▶ 所示文本:
● ● ● ●

钱还是没有什么着落,每天就要大年三十了,本该一家人团聚的日子,可我妈还没回来,她在微信上问我:“你说咱饺子怎么包啊?”
“我包啊,就是丑了点!”
“丑点没关系!”
这是她第一次跟我说“丑点也没关系”,以前她总嫌我包的丑,不让我动手,其实我知道她是不想让我沾上家务活,不想让我跟她一样成为一个家庭主妇。
爸爸还在卧室里打着电话:“孙总,要是你这样不讲道理的话,咱就只能来硬的了!”爸爸一直是个很善良的人,甚至善良地有点怂气,他总是宁可自己吃点亏,也不让别人难做,只是,这次,真的不能再退步了!“孙总,你说但凡有点办法,我怎么舍得把自己老婆留在那啊,大过年的你是要逼死我吗?”我在客厅里听得一清二楚,但假装淡定地扫着地,我知道自己插不上话,也在心里暗暗害怕着爸爸会不会做什么不好的事情。
爸爸的电话一个接一个地响,都是来问爸爸要钱的,过年了,对于这些人来说,过年不是什么值得庆祝的喜庆的节日,而是一个要钱的节点,而恰恰,这些年来,这个节点正在变得没有用!
好像与我们家而言,每一年过年前夕都是一样的场景:爸爸跟别人要债,别人跟爸爸要债。以前的时候,过年总会把一年的债务清理,而现在,过年也没有了那个功能,他们还是欠着钱不还,有的是不想还,有的是没钱还。
我一直都不明白,为什么有的人欠钱不还,但是我清楚地知道,我们社会诚信的缺失一定跟这些人有关!
“你去找老田要,我把你的钱都给了他!”孙总撂下一句话,就挂了电话。

● ● ● ●

▶ 记录:
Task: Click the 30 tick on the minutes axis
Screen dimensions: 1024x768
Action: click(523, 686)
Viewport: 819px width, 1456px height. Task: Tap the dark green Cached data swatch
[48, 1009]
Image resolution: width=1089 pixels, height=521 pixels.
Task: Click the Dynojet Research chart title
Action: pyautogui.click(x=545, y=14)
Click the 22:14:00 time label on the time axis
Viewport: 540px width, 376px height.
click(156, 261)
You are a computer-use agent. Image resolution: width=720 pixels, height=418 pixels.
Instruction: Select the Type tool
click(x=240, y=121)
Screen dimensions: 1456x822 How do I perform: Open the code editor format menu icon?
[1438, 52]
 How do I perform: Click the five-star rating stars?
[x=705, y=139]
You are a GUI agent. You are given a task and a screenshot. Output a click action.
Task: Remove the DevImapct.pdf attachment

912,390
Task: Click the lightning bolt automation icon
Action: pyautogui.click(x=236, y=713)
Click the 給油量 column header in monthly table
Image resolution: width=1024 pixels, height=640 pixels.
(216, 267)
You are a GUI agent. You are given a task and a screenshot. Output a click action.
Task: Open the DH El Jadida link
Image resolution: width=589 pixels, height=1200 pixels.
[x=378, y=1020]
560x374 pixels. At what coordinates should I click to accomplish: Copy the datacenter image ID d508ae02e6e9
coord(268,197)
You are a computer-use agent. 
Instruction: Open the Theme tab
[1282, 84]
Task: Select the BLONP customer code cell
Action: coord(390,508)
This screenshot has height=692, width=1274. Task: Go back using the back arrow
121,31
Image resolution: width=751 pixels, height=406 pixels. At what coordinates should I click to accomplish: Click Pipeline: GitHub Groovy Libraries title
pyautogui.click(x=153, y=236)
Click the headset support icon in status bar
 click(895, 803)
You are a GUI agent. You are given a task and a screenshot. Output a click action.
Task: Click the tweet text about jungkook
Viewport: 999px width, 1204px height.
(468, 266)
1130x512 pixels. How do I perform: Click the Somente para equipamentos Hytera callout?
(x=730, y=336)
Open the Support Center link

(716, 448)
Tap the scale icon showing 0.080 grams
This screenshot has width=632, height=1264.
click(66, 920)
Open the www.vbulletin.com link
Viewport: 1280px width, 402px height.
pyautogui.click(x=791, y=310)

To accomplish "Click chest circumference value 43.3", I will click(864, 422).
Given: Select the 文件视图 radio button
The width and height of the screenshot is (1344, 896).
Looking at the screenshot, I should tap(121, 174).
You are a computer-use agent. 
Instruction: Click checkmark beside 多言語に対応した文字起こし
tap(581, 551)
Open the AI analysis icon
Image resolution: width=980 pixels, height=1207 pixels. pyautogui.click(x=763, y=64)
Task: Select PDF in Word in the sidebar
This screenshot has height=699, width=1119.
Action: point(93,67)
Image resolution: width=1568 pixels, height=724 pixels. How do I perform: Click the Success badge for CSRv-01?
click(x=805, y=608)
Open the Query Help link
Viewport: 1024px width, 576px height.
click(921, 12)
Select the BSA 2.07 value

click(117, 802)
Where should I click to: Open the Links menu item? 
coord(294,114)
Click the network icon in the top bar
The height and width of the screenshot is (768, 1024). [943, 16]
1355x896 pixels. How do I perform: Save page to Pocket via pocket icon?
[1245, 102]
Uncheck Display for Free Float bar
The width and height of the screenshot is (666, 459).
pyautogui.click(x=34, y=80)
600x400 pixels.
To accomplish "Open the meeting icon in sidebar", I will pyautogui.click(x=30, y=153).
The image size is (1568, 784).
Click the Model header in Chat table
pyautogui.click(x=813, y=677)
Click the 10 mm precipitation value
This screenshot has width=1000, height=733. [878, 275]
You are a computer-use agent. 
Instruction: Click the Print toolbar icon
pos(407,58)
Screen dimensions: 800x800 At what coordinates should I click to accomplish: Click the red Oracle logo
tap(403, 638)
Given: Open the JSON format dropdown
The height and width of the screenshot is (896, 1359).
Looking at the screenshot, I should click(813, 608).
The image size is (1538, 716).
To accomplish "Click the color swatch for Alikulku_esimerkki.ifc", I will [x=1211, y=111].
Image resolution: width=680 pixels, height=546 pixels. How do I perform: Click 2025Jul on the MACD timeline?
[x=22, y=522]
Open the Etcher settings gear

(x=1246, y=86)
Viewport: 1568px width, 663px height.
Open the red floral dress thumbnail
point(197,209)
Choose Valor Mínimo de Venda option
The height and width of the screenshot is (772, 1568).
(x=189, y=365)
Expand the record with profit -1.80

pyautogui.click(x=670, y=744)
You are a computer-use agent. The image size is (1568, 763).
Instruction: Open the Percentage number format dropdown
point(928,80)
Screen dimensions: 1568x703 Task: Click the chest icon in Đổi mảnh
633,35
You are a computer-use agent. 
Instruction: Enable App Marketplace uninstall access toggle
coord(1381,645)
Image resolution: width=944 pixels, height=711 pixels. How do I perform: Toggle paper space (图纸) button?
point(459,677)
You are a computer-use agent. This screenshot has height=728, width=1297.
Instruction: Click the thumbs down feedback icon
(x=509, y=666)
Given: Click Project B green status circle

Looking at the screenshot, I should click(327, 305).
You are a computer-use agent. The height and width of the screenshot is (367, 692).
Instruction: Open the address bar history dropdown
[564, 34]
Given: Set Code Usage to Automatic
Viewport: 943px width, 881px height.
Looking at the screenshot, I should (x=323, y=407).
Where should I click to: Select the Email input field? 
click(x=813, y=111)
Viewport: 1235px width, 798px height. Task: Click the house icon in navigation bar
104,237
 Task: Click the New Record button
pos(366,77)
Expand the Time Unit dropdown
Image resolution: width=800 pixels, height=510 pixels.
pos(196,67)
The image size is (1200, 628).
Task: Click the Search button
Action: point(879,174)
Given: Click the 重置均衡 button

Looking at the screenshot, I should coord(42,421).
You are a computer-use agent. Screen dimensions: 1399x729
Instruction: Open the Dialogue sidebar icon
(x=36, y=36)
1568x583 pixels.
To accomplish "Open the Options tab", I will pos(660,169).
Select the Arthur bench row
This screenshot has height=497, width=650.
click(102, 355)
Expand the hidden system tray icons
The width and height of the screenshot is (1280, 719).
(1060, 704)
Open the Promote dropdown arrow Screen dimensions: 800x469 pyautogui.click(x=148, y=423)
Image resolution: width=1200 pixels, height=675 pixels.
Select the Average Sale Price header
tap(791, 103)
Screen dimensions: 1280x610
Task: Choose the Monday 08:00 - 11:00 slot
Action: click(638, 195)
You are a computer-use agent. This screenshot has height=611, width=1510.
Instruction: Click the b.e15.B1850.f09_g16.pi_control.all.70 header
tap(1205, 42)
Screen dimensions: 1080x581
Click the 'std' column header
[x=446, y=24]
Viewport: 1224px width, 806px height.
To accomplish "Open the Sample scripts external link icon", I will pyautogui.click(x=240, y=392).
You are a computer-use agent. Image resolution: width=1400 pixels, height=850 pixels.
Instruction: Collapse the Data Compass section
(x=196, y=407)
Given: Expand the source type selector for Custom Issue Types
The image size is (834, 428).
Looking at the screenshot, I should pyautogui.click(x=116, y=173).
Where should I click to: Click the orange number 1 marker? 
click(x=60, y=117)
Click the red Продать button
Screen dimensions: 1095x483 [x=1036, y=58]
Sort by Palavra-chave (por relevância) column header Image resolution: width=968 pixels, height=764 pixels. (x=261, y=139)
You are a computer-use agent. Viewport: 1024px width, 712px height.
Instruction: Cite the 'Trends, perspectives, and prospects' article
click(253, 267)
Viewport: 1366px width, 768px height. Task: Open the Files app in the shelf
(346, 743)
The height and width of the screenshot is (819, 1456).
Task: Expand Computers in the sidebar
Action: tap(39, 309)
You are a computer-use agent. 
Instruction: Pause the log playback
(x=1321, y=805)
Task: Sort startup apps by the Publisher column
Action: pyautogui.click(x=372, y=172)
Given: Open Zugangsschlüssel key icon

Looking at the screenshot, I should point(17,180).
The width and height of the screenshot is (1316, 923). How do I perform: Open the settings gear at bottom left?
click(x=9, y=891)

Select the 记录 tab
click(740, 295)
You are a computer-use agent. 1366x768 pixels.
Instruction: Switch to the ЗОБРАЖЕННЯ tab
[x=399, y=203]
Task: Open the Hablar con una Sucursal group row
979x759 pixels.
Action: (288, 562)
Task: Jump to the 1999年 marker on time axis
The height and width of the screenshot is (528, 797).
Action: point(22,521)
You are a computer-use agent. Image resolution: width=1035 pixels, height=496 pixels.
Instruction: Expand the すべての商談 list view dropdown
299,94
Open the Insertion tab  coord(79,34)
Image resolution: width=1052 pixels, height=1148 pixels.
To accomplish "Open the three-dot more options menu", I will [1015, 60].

● ● ● ●

▶ 待完成任务:
1) 用两句话概括这段关于年关讨债的叙述。
2) 从孙总挂断电话之后，把这段关于年关讨债的叙述续写下去。

▶ 答案汇总:
1) 大年三十将至，家里的钱仍没有着落，妈妈还没回来，爸爸在卧室里打电话向孙总讨债，态度强硬，这次不肯再退让。每年过年前夕，家里都是爸爸向别人要债、别人向爸爸要债的场景，而孙总最后丢下一句让爸爸去找老田要钱，就挂了电话。

2)
爸爸又拨通老田的电话:“孙总说我的钱都在你那里!”
“我x,胡说八道,那是欠了我5年的工资!”老田的态度并不友好,没有什么心思跟我爸周旋,毕竟他的钱好不容易到手,没有拱手相让这一说!
我爸又给孙总拨过去,孙总接起,“孙总,老田说那是他的工资!”
“我不管,我就那么些钱,要不然你就等到年后,等有钱了给你!”
“孙总啊,在我家等钱的坐满屋子了,你做人不能没有良心啊!”
“那个我管不着!反正我就是没钱,过完年再说吧!”说完就挂了电话,我看见我爸握了握拳头,牙齿恨恨地咬着!
老许的电话打过来,“你的钱,今年拿不到了!”
我爸听得很清楚,但还是顿了顿:“你说啥?”
“我说啊,今年老孙不见人,根本就没钱啊!你快让你老婆回去吧!在这也没用了!”老许还是很淡定地说着,毕竟又不欠他的钱!
我爸没怎么说话,只是静静地抽了根烟,赔了笑脸来面对慢慢一客厅的哥们,每个人按比例分点钱,然后打发走了。
我知道明年肯定还是一样的景象,一样的要钱、不给钱,慢慢讨债路,不知道何时才是尽头。没有年味的年,充满了冷漠,不过也罢!